**Task requirements**
1 - In the text on querying the cursor position, what is the fastest theoretical roundtrip time to a server on the opposite side of the Earth?
2 - Update the text on querying the cursor position from "You issue the" up to and including "that add latency.", replacing "server" with "host".
3 - Write what comes next in the text on querying the cursor position, picking up after its final sentence.

**Text section**
-- START --
You issue the sequence that queries the position. And then what? You wait for the response, with a timeout I presume, since probably not all terminals respond (I really don't know). How long should that timeout be? If you ssh to a server on the opposite side of the Earth, the fastest theoretical roundtrip time (going around the Earth with the speed of light – assuming you can't go straight across the Earth :)) is about 0.13 seconds. Plus the path is longer, and is full of devices that add latency.

What if you receive other data before the response, within the timeout? I mean keypresses from the user, either typed ahead before your app started up, or pressed within an interactive app just when it was about to query the cursor position? Will your application properly act on them while waiting for the response?
-- END --
Source data:
-- START --
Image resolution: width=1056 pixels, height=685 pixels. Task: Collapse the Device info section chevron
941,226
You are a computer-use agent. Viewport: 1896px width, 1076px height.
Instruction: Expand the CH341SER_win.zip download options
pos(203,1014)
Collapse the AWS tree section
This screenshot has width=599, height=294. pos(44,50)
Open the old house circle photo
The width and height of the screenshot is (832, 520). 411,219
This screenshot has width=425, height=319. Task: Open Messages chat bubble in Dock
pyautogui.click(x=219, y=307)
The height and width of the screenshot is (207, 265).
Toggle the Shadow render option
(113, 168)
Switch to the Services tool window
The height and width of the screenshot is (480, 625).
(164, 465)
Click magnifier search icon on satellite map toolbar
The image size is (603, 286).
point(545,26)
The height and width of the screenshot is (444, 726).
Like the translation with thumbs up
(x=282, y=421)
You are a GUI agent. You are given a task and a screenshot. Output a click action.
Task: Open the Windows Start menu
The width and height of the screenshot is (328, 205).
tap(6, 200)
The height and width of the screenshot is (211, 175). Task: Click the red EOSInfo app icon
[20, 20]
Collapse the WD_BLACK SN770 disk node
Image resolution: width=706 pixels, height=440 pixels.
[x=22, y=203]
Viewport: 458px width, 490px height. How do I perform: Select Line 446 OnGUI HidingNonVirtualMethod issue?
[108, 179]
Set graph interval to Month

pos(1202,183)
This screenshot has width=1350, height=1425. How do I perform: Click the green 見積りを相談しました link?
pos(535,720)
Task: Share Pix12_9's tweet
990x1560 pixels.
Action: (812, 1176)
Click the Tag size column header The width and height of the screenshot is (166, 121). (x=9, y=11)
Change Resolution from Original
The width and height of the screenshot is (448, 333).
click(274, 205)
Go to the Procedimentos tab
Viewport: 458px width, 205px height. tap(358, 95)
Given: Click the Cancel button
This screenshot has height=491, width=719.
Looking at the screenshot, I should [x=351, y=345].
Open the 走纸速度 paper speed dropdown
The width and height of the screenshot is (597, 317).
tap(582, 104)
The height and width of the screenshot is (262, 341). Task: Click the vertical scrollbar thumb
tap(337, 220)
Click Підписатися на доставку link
-- END --
**Written responses**
1 - About 0.13 seconds.

2 -
You issue the sequence that queries the position. And then what? You wait for the response, with a timeout I presume, since probably not all terminals respond (I really don't know). How long should that timeout be? If you ssh to a host on the opposite side of the Earth, the fastest theoretical roundtrip time (going around the Earth with the speed of light – assuming you can't go straight across the Earth :)) is about 0.13 seconds. Plus the path is longer, and is full of devices that add latency.

3 -
What if you reach the timeout? You need to go on. What if the response arrives later? Will all the parts of your interactive application, all the way from simple cases like a read statement in a shell script, to every possible screen and state of interactive apps, be able to silently ignore (or retroactively properly act upon) this response?

Mind you, unfortunately I don't know anything about Julia, nor the exact app or utility that you're adding this feature to (I know I should take a look at it :)) so my questions don't necessarily apply exactly as I phrased them, but some things along these lines (including user reports about heuristic behavior, unreproducible breakages) would sure cause lots of headaches for you.


IMHO go for a much simpler approach.

Maybe a config option, maybe tri-state with an "autodetect" option. You can whitelist VTE by looking at $VTE_VERSION >= 4802, iTerm2 by perhaps $TERM_APPLICATION or $TERMINAL_APP or something like this (I can't recall off the top of my head), terminology by $TERMINOLOGY and so on. These can err in both directions, e.g. if you start up the terminal emulator from another one (the old one's value remains set), or across ssh (the value isn't forwarded). Or you can blacklist broken ones, e.g. $KONSOLE_*, although I don't know how to detect old VTEs.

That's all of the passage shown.